Changes coming as annual parade becomes a victim of its own success
The City of Chicago is making some significant changes to the annual Gay Pride Parade following this June's record-breaking attendance, which seemed too much for Chicago police to handle.PRIDEChicago
, the parade organizers, in conjunction with the city have announced changes to start time, route and size, all in an effort to better manage crowds and discourage public drinking.
"The bottom line is public safety," PRIDEChicago
coordinator Richard Pfeiffer told ChicagoPride.com.
The Chicago Gay Pride Parade was first held in 1970 with about 250 participants and spectators. The annual parade, which is held the last Sunday in June, has since grown to become the second-largest parade in Chicago, behind the annual Bud Billiken Parade.
Nearly 800,000 people, a number that has doubled over the last three years, crowded into the Lakeview neighborhood for the 42nd annual parade on June 26, 2011. This year's parade was cut short when several entries were diverted from the parade route over safety concerns due to overcrowding.
As a result, the 2012 parade route will be lengthened by 5 blocks to allow more space to view the parade, in what the city hopes will stagger the increased amount of spectators throughout the Lakeview neighborhood.
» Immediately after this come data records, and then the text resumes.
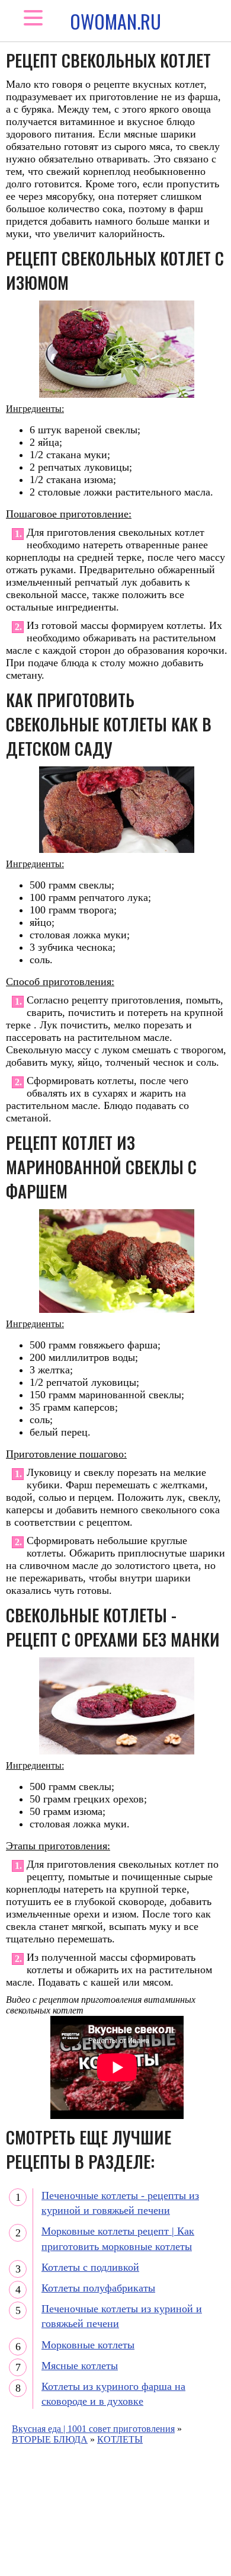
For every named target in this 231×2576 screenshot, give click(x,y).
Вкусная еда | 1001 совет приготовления (93, 2429)
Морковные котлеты (87, 2345)
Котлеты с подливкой (90, 2267)
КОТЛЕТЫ (120, 2439)
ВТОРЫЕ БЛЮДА (50, 2439)
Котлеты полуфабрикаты (98, 2288)
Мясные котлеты (79, 2366)
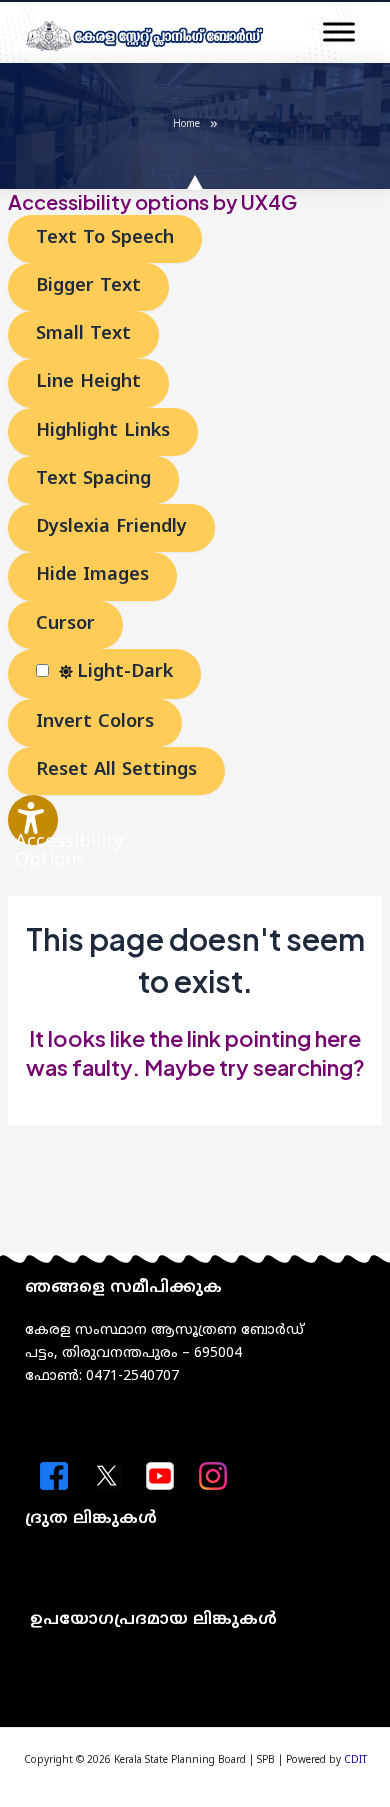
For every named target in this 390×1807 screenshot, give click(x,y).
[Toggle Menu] (339, 32)
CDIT (355, 1760)
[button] (195, 1573)
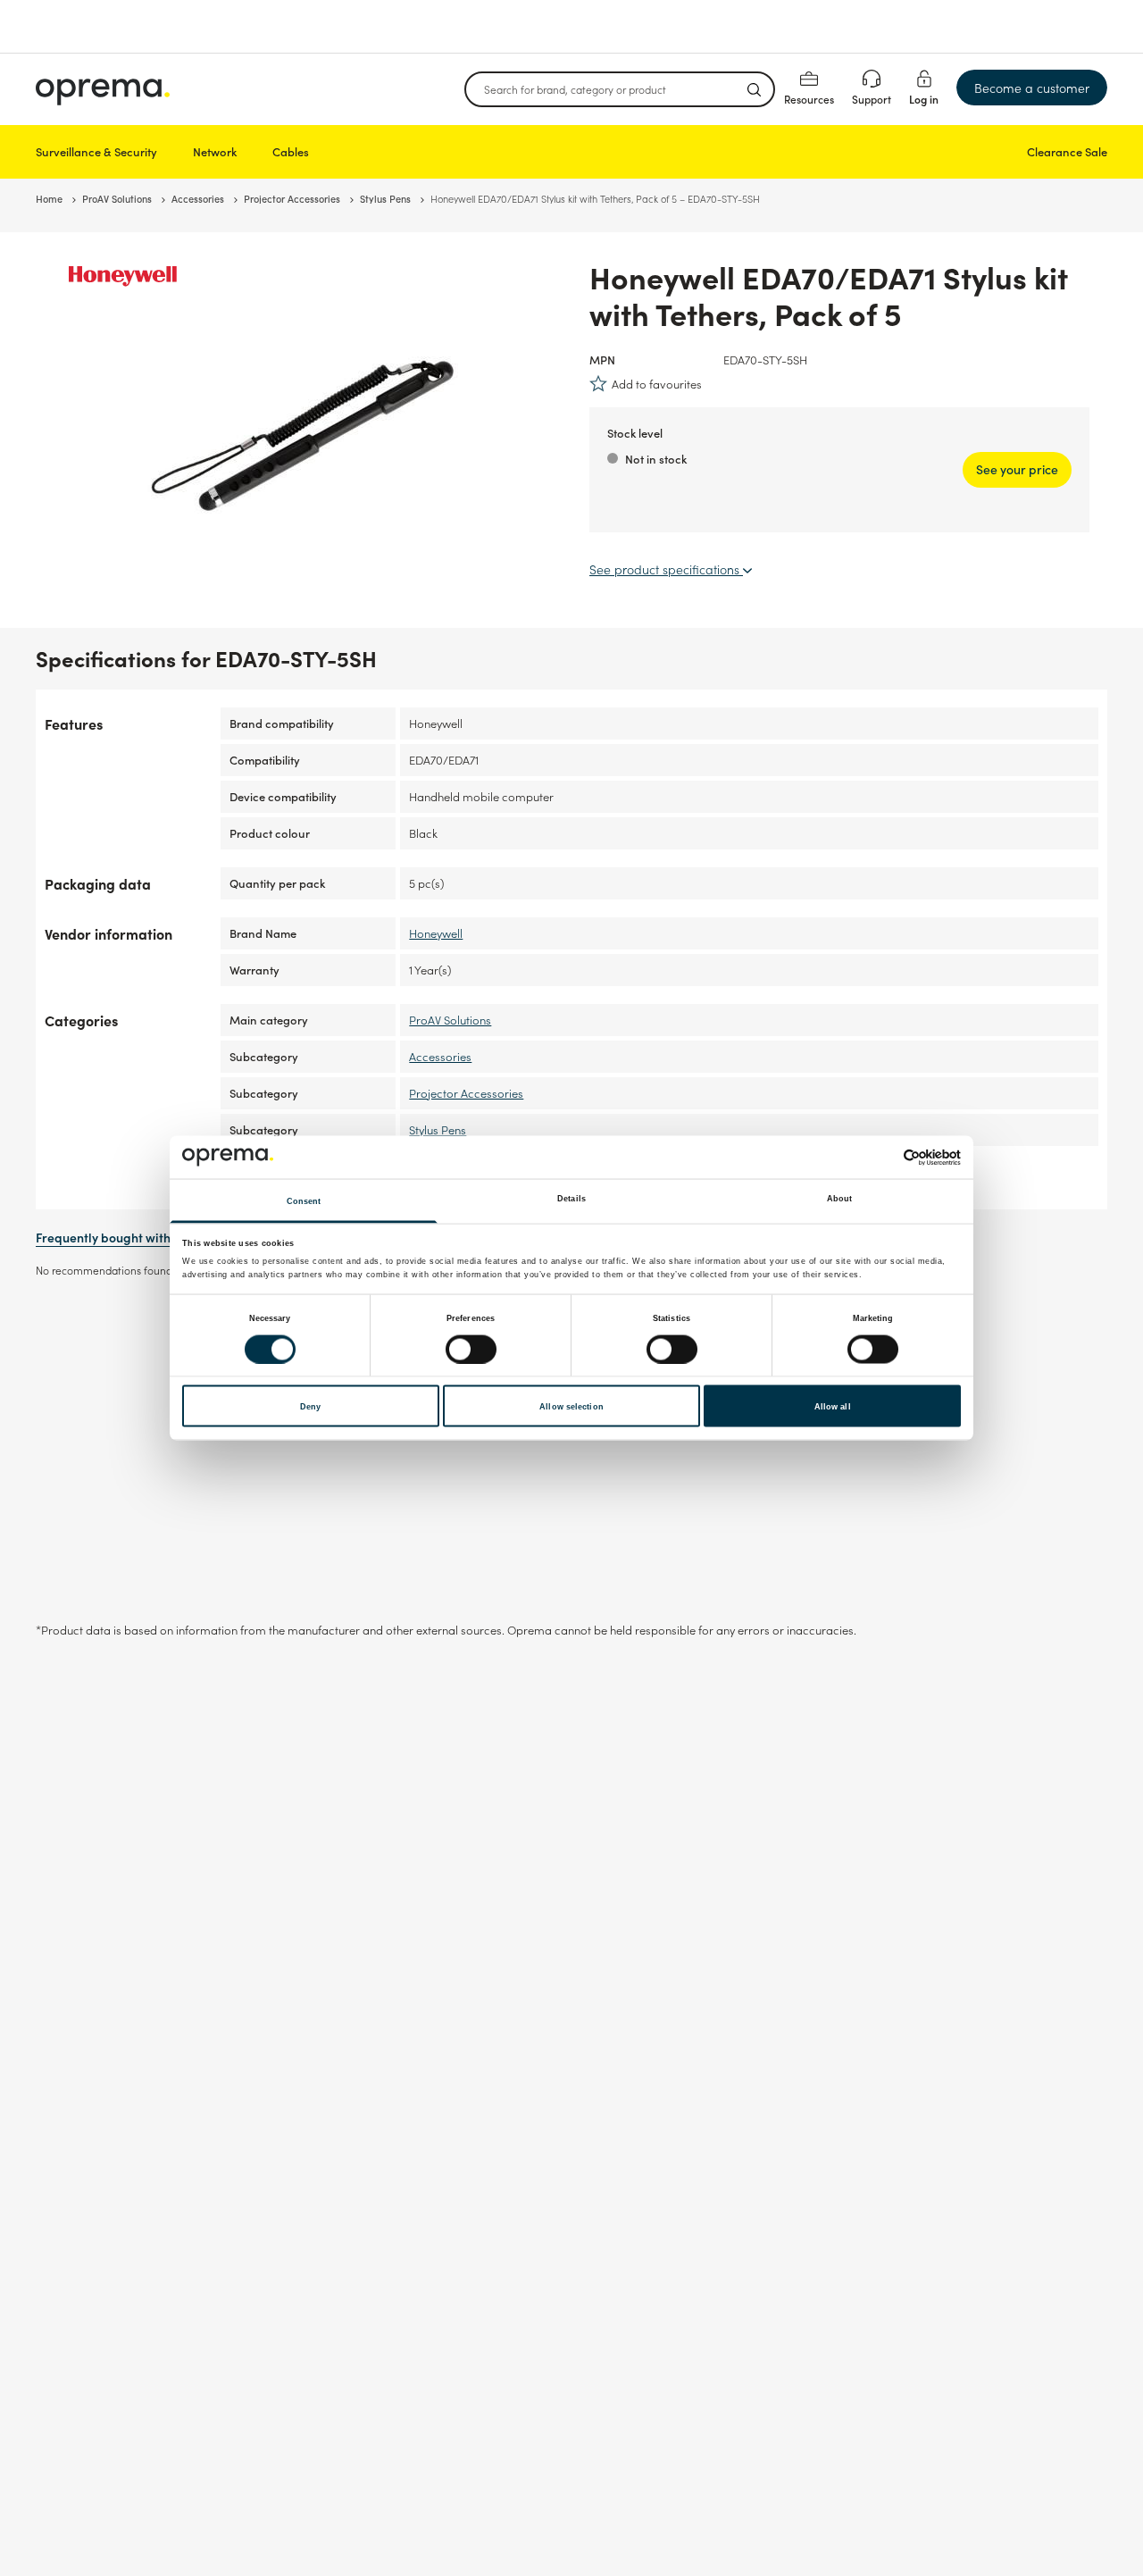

For the first time, the parade will begin at Montrose and Broadway in the Uptown neighborhood instead of the traditional Belmont and Halsted start. The parade will then travel south on Broadway to Halsted before turning east on Belmont, south on Broadway and east on Diversey to Canon Drive.
The new route also will add two CTA L stations, Wilson and Sheridan, which the city hopes will reduce choke points at the Belmont and Addison stations.
The parade will no longer make a V-turn from Halsted back down Broadway, which created a bottleneck for parade viewing and often slowed the parade as floats tried to maneuver the tight corner.
Unfortunately the change will eliminate Broadway Ave. from Grace to Belmont, leaving out a number of gay-owned and gay-friendly businesses, including Pie Hole Pizza.
"The reroute completely cuts out Boystown's Broadway corridor between Grace and Belmont," Pie Hole owner Doug Brandt told ChicagoPride.com. "Over 50 businesses are shut out of what they have supported and relied on for years as a much needed summer boost in revenue."
"We truly understand the need to open up the center 'island' caused by the old route," added Brandt.
The parade will now step off at 10 a.m. instead of noon in an attempt to curb the excessive public consumption of alcohol that was threatening the future of the pride parade. (Update: 2012 Chicago Gay Pride Parade shifted to later start time
The number of participants also will be reduced from 250 to 200 to shorten the parade. PRIDEChicago
says the increase in spectators at both LGBT and non-LGBT parades has been an issue in recent years in Chicago and nationwide.
Chicago's South Side Irish Parade was canceled in 2009 after a crowd of 300,000 people became too much for police and organizers to handle.
"The changes were a joint decision," said Pfeiffer, who met with city representatives before and after the parade.
"We had several post-pride parade meetings this year with police, the fire department, OEMC, chambers of commerce and parade organizers to discuss ways we could work together towards a safer parade," said Max Bever, Director of Communications and Community Outreach for Ald. Tom Tunney (44th Ward). "In our meetings, the local chambers of commerce were supportive of the time change and attempts to make it a safer parade for all."